Również widzieliśmy i słyszeliśmy całe opisane zdarzenie — rzeczywiście miało ono miejsce we wskazanym przez naszego Forumowicza czasie i miejscu, w busie DLU 40NF. Choć notabene znany Redakcji poszkodowany także nie słynie może na codzień z kultury najwyższych lotów, to w opisanym przypadku ewidentną winę za zaistniały incydent ponosi kierowca, zachowując się w stosunku do młodociano wyglądającego, ubranego w subkulturowym stylu pasażera w sposób znany (i zapewne wyniesiony) z epoki poprzedniego ustroju politycznego. Co prawda nie sądzimy, aby obsługa pojazdu została za swój występek ukarana, to w każdym takim zauważonym przypadku apelujemy do Czytelników o zgłaszanie tego właścicielowi firmy (telefonicznie na numer 602 381 584 lub mailem na adres norbert.tarnowski@tarnowscy.pl) oraz oczywiście o szczegółowe opisywanie zdarzenia na naszym Forum. Nigdy nie pozwólmy na chamskie traktowanie, niech przewoźnik łaskawie zauważy, że firma jest dla klienta, nie klient dla firmy.
Mersiant
PostWysłany: Czw 19:14, 04 Kwi 2013    Temat postu: wrocław-lubin dnia 04.04.2013 około 17.10 Magnolia

Witam. Dzisiaj (04.04.2013) wsiadając do busa relacji wrocław-lubin na przystanku magnolia/niedzwiedzia około godziny 17.10 kierowca okazał się bardzo "miły". To opowiadam co i jak dokładnie było. Wsiadam do busa, kulturalnie mówie dziendobry, środa śląska. Podaje kierowcy 6zł, kierowca patrzy mi na rękę i mowi cos w stylu "co to jest" a był to dokładnie bilon o nominale 5zł, 50gr, 20gr oraz reszta w pięciogroszówkach(30gr).
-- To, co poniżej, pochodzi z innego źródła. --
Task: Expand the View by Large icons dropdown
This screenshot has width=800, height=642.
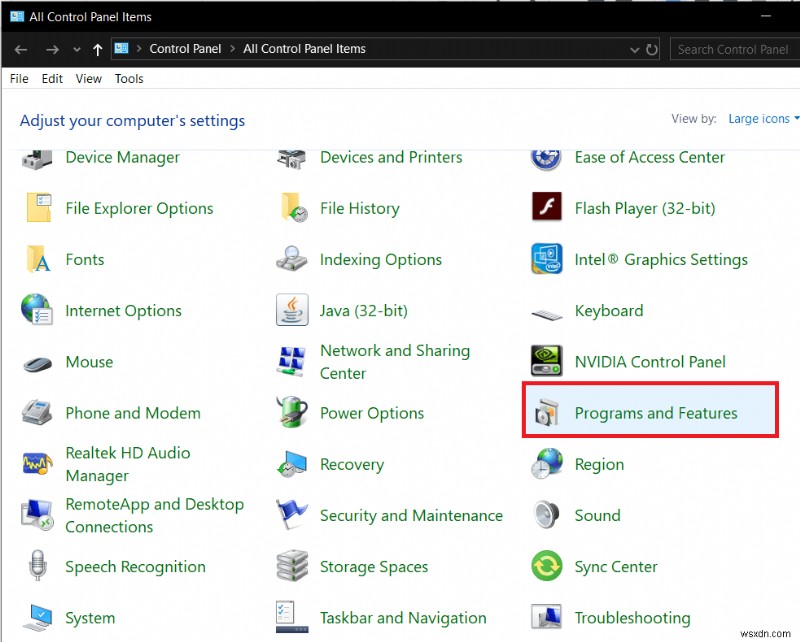Action: click(x=763, y=119)
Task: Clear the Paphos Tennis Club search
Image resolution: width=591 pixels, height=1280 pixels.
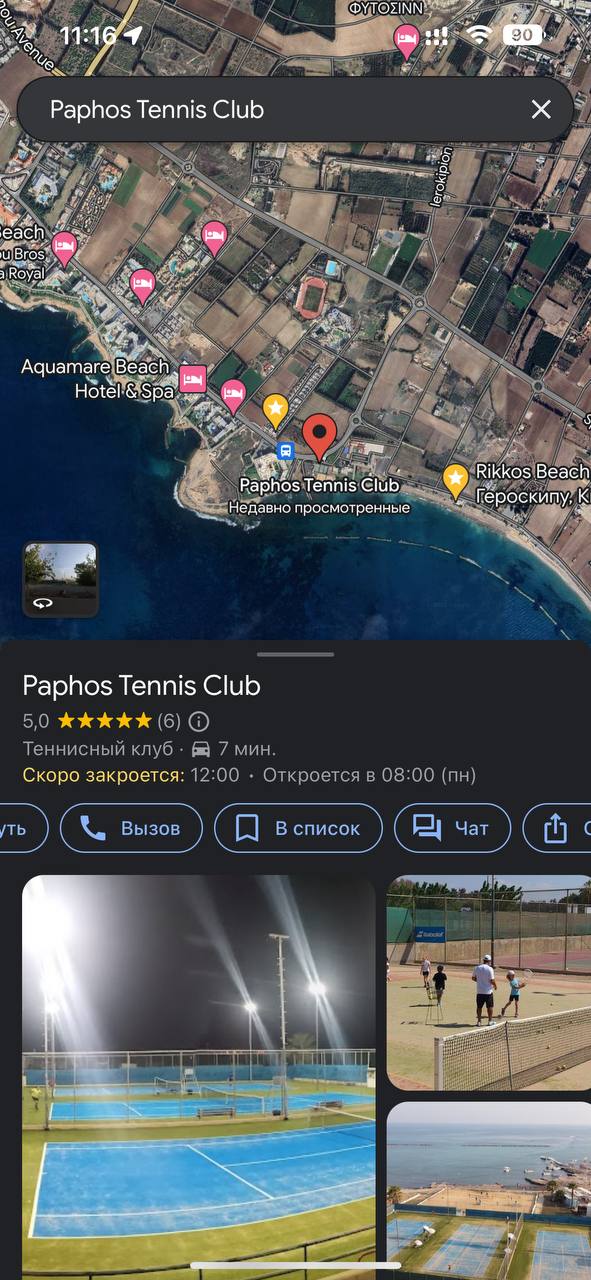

Odpowiedziałem, pieniądz jest pieniądz, przeliczylem przy kierowcy podajac mu kolejno pieniądze na rękę, zgadzało się. Kierowca parsknął pod nosem, schował pieniadze i powiedzial, że to "śmiech nie pieniądze następnym razem nawet sie tu nie zatrzymam" na co odpowiedziałem "to będę dzwonił do szefa" a kierowca odparł "dzwoń sobie nawet teraz" i to wszystko było powiedziane chamskim tonem. Podając bilet machnął nim dwa razy z pogardą coś jeszcze powiedział i poszedlem usiąść. Siadając usłyszałem jakieś slowa od kierowcy do mnie lecz zrozumialem tylko "spadaj", poprosilem zeby powtorzył i odparł"to co słyszałes wczesniej". Tak sie historia kończy, przy wyjściu chciałem wytlumaczyć to z kierowcą lecz niestety nie dało się. Po wyjsciu z busa zadzwonilem pod numer, ktory znalazlem na bilecie, ktory okazał się rozkładem jazdy 24h. Pan pod tym numerem był miły, wyrozumiały i powiedział, że zglosi to do szefa. Wygląd kierowcy:starszy pan, wyłysiały i w okularach. Numerow busa niestety nie mam, lecz jest to bus, ktory miał drzwi przesuwane, ktore zostały zablokowane i obok nich dodatkowy fotel i wsiada sie obok kierowcy "normalnymi" drzwiami. No to by było na tyle, czekam na jakiś odzew. Posiadam bilet, jeśli ktoś w ogóle się tym zajmie to mogę podać dane z biletu jeśli to coś pomoże. No i mam nadzieję, że kamery w busie nagrywają dźwięk i, że w ogole były włączone. Mam jednego świadka, powiedział, że odezwie się tutaj na forum.